Comme l'affirme Weser, l'application de l'article 27, 2°, est justifiée parce que, dans le cas où le droit national est seul applicable, les garanties ne sont pas nécessairement les mêmes que celles données par l'article 20 de la convention de Bruxelles. A cet égard, il faut songer notamment aux différences entre les systèmes de notification existant dans les différents États contractants en ce qui concerne l'effet fictif de celles-ci, qui est admis à des degrés variables. Sur ce point, nous pouvons encore attirer l'attention sur la remarque que Droz a faite dans la note que nous avons déjà mentionnée plus haut, à savoir que, dans une procédure exclusivement nationale, les inconvénients des systèmes fictifs de notification peuvent être éliminés par la possibilité de faire opposition ou d'interjeter appel qui n'existe pas dans une affaire ayant une dimension internationale. Eu égard à ce qui précède, l'article 27, 2°, est une garantie adéquate pour la protection des intérêts du défendeur dans le cas où un jugement par défaut doit être reconnu à l'étranger.
Enfin, la Cour a affirmé dans l'affaire Pendy Plastic que l'appréciation par le juge requis au titre de l'article 27, 2°, revêtait un caractère autonome par rapport à celle du juge de l'État d'origine sur la même question.
Nous conclurons dès lors que l'article 27, 2°, doit effectivement être considéré comme s'appliquant aussi dans un cas tel que celui visé dans la première question du Hoge Raad.
3.2.
Par la deuxième question sous a), le Hoge Raad demande à la Cour si, pour apprécier s'il existe des circonstances exceptionnelles en raison desquelles la signification ou la notification, bien que régulière, n'a toutefois pas suffi pour permettre au défendeur d'assurer sa défense et, partant, faire courir le délai exigé par l'article 27, 2°, il convient de se référer uniquement à des circonstances existant au moment de la signification ou de la notification et dont le demandeur peut tenir compte à ce moment-là.
Pour répondre à cette question, la gamme complète des possibilités existantes a été exposée à la Cour. Debaecker et Plouvier, demandeurs en cassation, proposent de répondre à cette question par l'affirmative en ce sens que seules les circonstances existant au moment de la notification peuvent être prises en considération. En revanche, le défendeur en cassation et les gouvernements allemand et britannique estiment que des faits postérieurs à la notification peuvent aussi être pris en considération pour apprécier si celle-ci a été effectuée en temps utile. La Commission adopte une position intermédiaire en soutenant qu'on ne peut, en principe, avoir égard qu'aux circonstances existant au moment de la notification, tout en admettant la possibilité d'une dérogation pour des circonstances tout à fait exceptionnelles qui ne peuvent pas être imputées au défendeur ( 10 ).

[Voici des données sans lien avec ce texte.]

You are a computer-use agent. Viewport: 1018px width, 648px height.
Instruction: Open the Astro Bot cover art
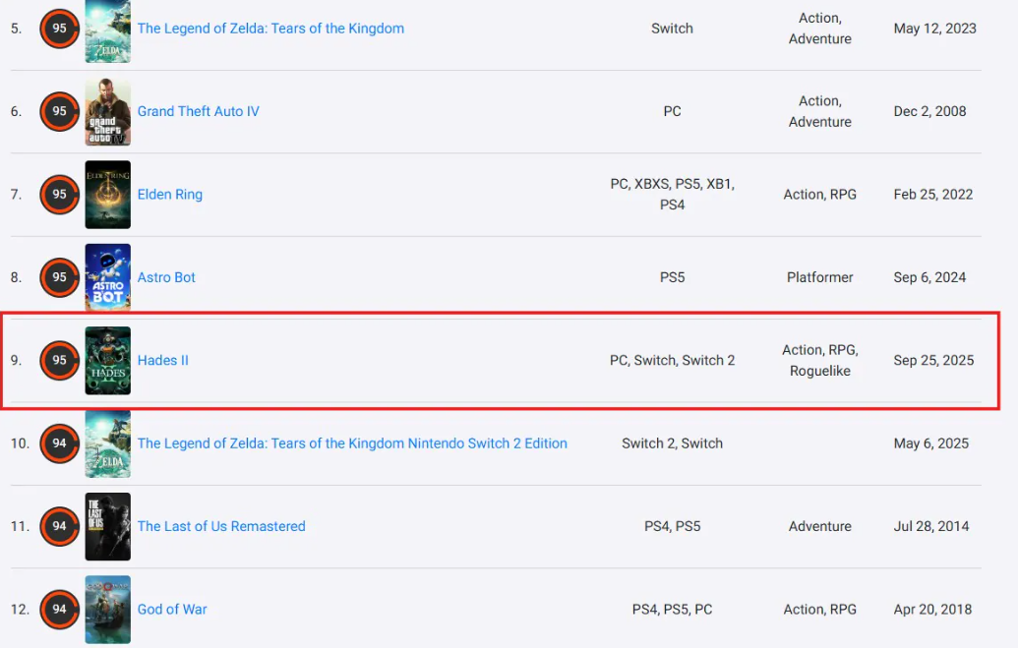point(107,277)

La thèse des demandeurs dans la procédure de cassation, à savoir qu'il n'est pas possible de tenir compte, au moment de la notification, de circonstances qui n'apparaissent que plus tard, est exacte en soi pour ce qui est de la notification elle-même. En revanche, d'après la jurisprudence de la Cour dans l'affaire Klomps/Michel, le juge requis doit procéder à un double examen: il doit apprécier si la notification a été régulière et, séparément, si elle a été effectuée en temps utile. A cet égard, Debaecker et Plouvier n'abordent en fait pas le deuxième examen dans leurs considérations.
Le défendeur et les gouvernements allemand et britannique se basent, selon nous à juste titre, sur l'arrêt de la Cour cité en dernier lieu. Cet arrêt énonce que suite à une notification régulière, le juge requis est ordinairement fondé à estimer que celle-ci a été effectuée en temps utile eu égard aux dispositions de droit national et international qui visent également la sauvegarde des intérêts du défendeur. Toutefois, le juge doit rechercher si, dans un cas d'espèce, il existe des circonstances exceptionnelles qui conduiraient à la conclusion que la notification n'a pas été faite en temps utile (attendu 19). A cet effet, il peut tenir compte de toute circonstance de l'espèce, y compris du mode de signification ou de notification employé, des rapports entre le demandeur et le défendeur, ou du caractère de l'action que le défendeur aurait dû entreprendre pour éviter une décision par défaut (attendu 20).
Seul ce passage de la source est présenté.